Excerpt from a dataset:
****************************************

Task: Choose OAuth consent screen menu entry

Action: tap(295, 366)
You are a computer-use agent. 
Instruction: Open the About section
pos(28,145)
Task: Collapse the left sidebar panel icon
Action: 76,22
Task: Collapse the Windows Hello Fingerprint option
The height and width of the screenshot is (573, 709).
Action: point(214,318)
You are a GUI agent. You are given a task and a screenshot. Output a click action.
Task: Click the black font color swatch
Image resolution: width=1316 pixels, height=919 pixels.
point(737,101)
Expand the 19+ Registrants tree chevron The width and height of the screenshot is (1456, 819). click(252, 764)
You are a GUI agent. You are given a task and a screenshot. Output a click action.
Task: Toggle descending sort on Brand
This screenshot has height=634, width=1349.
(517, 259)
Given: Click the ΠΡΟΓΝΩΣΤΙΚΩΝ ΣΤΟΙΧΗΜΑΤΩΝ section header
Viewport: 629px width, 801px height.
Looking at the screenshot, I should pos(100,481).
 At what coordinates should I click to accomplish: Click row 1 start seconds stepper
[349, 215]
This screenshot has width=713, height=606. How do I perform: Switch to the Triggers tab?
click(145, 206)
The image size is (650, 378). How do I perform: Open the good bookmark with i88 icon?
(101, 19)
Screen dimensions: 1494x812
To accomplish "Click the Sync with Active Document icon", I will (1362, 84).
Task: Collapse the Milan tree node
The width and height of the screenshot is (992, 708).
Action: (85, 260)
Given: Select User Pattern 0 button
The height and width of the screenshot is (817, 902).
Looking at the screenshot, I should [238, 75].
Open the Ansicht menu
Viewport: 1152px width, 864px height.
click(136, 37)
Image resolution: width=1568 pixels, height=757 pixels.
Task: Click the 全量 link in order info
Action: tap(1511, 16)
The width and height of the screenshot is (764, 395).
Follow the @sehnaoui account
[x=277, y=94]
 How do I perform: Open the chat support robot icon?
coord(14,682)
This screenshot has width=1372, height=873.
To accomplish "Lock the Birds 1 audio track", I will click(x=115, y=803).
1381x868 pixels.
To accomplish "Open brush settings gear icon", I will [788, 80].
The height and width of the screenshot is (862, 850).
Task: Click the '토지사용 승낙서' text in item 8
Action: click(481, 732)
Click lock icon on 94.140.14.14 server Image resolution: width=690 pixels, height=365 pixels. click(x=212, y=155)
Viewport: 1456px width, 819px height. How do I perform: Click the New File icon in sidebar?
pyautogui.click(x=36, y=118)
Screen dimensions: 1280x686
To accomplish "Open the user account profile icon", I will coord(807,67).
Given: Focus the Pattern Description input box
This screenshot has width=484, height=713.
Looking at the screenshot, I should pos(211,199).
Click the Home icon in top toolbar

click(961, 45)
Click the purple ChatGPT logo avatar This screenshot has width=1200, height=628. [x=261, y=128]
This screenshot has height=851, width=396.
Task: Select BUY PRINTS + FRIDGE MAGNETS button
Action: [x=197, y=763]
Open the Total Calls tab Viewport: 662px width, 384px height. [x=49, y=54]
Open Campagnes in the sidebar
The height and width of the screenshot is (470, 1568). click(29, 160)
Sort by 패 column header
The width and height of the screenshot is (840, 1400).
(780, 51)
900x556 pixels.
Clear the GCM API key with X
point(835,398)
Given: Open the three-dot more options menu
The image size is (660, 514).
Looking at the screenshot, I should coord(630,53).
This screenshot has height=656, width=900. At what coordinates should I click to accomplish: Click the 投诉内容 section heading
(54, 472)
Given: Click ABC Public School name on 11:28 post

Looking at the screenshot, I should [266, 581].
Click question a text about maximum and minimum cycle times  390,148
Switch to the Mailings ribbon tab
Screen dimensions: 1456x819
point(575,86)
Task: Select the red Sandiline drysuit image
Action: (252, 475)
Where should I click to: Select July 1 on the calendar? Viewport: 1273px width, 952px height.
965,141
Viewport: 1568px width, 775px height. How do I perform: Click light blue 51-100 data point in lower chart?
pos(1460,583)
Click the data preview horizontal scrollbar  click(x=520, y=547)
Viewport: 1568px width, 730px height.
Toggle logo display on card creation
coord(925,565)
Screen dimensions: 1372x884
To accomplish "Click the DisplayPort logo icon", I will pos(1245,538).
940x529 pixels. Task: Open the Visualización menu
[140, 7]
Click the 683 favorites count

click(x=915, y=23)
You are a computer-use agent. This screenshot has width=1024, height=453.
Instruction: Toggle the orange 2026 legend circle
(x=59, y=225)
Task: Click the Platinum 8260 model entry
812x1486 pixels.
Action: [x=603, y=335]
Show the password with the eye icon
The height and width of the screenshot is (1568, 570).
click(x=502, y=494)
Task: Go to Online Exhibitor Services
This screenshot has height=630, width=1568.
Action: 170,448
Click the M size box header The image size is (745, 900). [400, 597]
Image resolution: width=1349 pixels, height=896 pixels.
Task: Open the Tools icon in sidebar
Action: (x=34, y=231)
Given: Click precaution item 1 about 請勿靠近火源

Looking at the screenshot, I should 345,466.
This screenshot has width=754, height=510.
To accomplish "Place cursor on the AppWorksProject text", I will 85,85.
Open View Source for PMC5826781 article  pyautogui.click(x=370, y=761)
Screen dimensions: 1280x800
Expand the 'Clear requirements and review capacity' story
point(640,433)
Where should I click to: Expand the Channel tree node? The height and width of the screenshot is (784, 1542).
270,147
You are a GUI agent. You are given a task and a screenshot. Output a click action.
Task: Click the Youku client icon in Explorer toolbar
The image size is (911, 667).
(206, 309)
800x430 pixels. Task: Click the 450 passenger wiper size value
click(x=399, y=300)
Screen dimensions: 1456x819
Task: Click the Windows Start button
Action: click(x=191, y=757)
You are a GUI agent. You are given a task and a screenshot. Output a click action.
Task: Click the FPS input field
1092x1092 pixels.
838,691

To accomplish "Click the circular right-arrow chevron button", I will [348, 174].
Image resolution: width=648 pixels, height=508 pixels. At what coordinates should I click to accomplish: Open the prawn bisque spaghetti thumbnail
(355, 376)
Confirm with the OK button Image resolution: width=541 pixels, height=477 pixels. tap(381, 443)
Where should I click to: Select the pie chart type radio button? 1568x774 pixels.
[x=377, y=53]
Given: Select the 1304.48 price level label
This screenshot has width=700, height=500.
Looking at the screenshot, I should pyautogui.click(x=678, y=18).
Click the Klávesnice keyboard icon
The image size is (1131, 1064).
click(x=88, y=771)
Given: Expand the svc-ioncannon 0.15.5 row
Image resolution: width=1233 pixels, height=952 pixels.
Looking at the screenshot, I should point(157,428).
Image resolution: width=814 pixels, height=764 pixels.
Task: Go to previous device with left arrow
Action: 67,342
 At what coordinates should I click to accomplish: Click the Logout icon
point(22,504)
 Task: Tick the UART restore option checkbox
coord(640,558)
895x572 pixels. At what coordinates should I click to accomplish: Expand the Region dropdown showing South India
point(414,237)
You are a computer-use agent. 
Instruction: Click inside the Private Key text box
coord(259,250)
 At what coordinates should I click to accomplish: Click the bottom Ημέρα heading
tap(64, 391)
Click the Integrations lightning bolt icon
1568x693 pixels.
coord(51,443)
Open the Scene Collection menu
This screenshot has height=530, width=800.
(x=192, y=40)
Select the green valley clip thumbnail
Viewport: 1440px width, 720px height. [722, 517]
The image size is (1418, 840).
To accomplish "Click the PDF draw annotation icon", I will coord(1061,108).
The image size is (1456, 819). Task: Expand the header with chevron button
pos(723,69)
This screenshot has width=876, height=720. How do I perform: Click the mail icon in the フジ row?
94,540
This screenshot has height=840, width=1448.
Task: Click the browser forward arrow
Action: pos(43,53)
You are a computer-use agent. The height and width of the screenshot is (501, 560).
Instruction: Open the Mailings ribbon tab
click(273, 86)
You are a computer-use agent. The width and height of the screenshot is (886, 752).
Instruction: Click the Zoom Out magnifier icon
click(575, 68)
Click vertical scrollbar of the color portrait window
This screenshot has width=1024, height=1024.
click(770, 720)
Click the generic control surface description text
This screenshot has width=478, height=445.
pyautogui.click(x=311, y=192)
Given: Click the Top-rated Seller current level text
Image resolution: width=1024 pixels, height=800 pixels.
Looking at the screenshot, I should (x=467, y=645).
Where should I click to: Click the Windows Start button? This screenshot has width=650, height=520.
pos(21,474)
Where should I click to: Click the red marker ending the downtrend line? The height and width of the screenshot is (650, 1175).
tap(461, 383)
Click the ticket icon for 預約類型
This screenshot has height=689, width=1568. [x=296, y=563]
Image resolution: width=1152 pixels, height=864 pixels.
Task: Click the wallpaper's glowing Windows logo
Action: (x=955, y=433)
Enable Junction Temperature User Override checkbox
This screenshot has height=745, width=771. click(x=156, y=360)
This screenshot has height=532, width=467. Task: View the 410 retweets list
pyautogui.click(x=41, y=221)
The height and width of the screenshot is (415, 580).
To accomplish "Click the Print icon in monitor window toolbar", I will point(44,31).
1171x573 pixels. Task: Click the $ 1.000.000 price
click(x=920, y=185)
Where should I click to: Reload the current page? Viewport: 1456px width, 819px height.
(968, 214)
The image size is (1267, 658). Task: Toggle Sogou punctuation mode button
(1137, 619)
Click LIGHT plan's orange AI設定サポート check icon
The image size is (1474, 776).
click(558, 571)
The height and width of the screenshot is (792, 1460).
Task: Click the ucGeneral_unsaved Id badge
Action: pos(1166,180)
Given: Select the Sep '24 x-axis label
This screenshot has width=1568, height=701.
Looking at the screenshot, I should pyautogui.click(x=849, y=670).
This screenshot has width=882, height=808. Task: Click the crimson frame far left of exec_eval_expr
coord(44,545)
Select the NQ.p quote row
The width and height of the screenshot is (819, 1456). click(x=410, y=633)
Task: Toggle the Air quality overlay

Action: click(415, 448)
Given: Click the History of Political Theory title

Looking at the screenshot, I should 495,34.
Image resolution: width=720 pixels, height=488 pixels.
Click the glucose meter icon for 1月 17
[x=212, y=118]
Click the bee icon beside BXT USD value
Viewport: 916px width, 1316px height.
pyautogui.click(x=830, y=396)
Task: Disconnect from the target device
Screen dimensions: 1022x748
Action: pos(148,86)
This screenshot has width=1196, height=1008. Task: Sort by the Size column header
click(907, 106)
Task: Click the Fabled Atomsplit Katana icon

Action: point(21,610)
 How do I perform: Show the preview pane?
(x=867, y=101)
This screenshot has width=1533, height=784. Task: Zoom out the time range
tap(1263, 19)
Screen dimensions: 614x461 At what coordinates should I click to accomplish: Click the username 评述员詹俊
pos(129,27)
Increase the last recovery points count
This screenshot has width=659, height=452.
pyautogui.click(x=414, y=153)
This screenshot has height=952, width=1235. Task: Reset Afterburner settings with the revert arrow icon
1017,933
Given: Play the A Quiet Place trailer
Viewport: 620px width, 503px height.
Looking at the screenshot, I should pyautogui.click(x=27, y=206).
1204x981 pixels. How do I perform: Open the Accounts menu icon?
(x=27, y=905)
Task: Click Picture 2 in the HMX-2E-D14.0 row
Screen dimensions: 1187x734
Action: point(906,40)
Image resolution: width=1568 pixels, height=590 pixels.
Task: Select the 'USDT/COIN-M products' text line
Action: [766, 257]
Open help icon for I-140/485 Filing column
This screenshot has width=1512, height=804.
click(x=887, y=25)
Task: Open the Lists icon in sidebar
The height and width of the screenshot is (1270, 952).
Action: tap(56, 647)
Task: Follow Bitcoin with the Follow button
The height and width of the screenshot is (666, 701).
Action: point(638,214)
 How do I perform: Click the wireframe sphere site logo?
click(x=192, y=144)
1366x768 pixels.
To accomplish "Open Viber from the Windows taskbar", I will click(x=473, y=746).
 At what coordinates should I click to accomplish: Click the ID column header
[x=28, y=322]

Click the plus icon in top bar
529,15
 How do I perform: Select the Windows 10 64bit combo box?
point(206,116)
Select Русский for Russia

****************************************

Instructions to follow. Print the rows from the line containing "The height and width of the screenshot is (415, 580)." through the line containing "Action: pos(1166,180)", exactly as they stand, including both of those lines.

Reply to the exercise.
The height and width of the screenshot is (415, 580).
To accomplish "Click the Print icon in monitor window toolbar", I will point(44,31).
1171x573 pixels. Task: Click the $ 1.000.000 price
click(x=920, y=185)
Where should I click to: Reload the current page? Viewport: 1456px width, 819px height.
(968, 214)
The image size is (1267, 658). Task: Toggle Sogou punctuation mode button
(1137, 619)
Click LIGHT plan's orange AI設定サポート check icon
The image size is (1474, 776).
click(558, 571)
The height and width of the screenshot is (792, 1460).
Task: Click the ucGeneral_unsaved Id badge
Action: pos(1166,180)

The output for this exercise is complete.